Григорий Лукьянович грозил несговорчивому монаху ссылкой, пугал вечным заточением, пытался его уговорить, но Пафнутий оставался таким же твердым, как лед в морозную пору, и брань Малюты разбивалась о крепость его убеждений.
Владыка Пафнутий готов был принять на свою голову всю тяжесть царской опалы, но не отступиться от правды. И это знал Малюта, знал.
Пафнутий ехал в Москву с надеждой убедить государя в своей правоте.
* * *
Иван Васильевич слушал Малюту и все более хмурился. Царь знал Пафнутия давно и другого от него не ожидал. Именно такими старцами, как епископ Пафнутий, и крепла церковь. Поступи владыка по-другому, Иван Васильевич разочаровался бы в старце, тот служил церкви так же беззаветно, как и ближним. Просто так строптивцев не победить, и государь знал, что нужно делать. Первое, что он предпринял, — это разорил земскую Думу, тем самым лишил несговорчивых старцев опоры, а плаху до особого распоряжения плотникам разбирать не велел. Глядя на кровавые доски, иерархи должны будут поразмыслить о неожиданных превратностях судьбы и наверняка задумаются о вечном покое.

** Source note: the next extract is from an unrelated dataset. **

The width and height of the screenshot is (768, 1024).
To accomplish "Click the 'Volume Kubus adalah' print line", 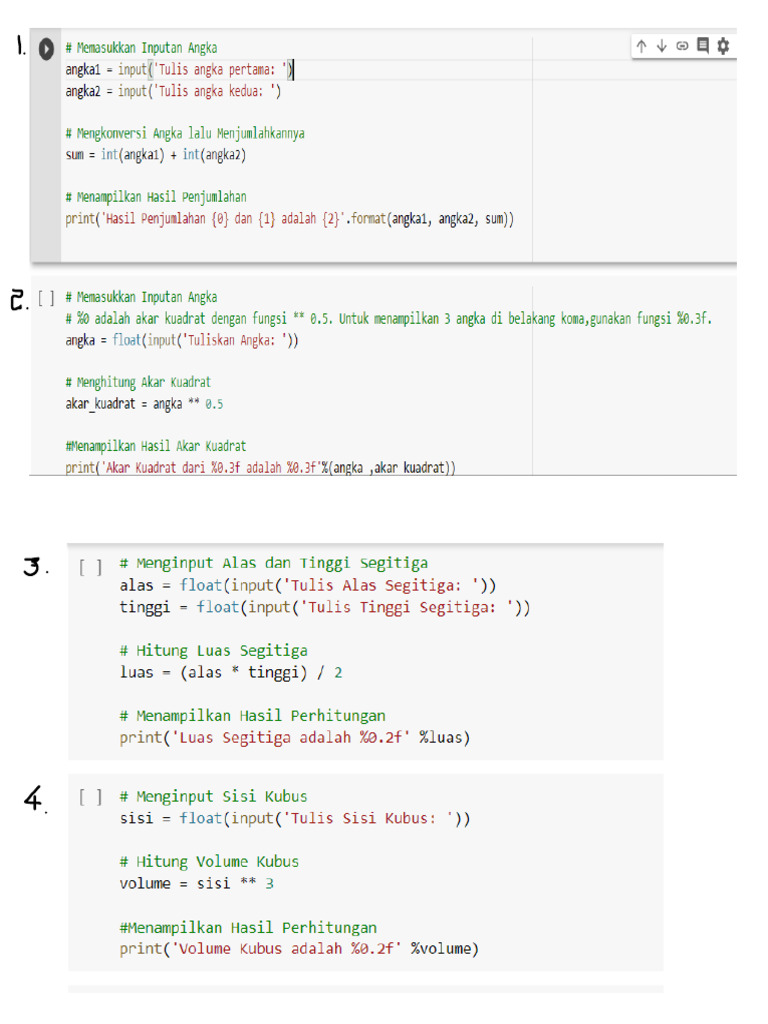I will click(299, 948).
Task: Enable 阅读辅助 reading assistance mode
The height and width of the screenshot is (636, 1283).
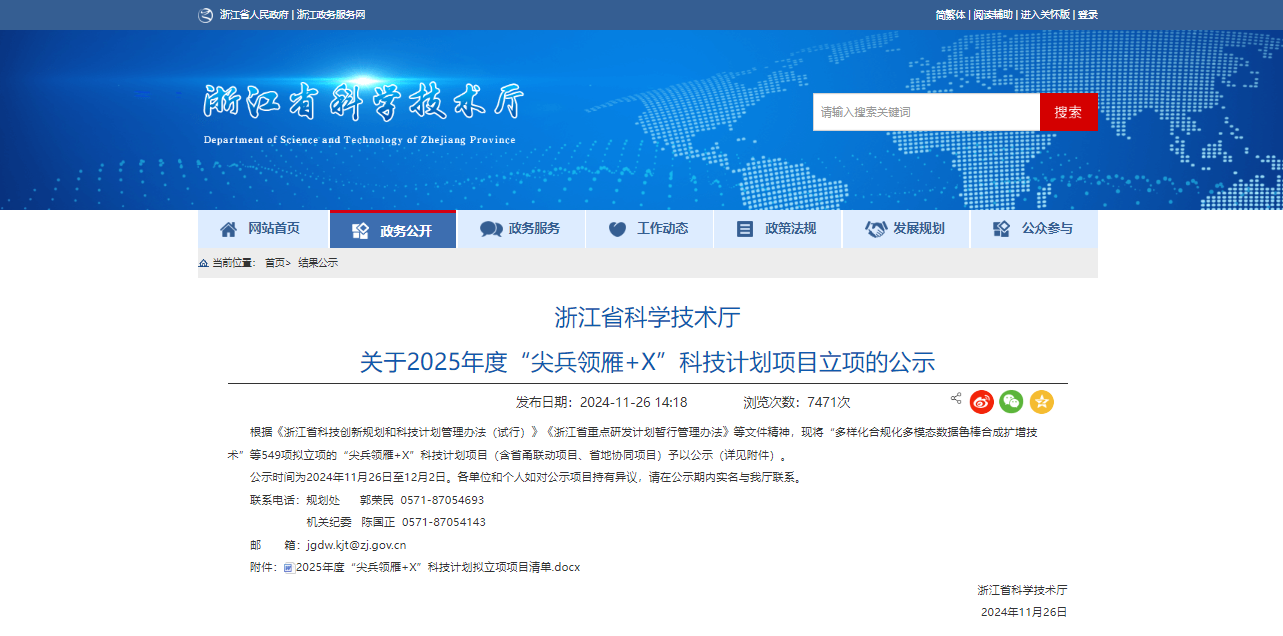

— Не знаю, государь, что и делать, — говорил в растерянности Малюта, — не запугать тебе Пафнутия. Во дворец он едет.
— Чего хочет старик?
— С тобой хочет встретиться, чтобы прощение для Филиппа вымолить.
— Пафнутия со двора гнать в шею, — распорядился Иван Васильевич, — а для митрополита Филиппа я подарочек приготовил. Не бывает железных людей, Гришенька, даже о самых твердых из них не сломаешь топора.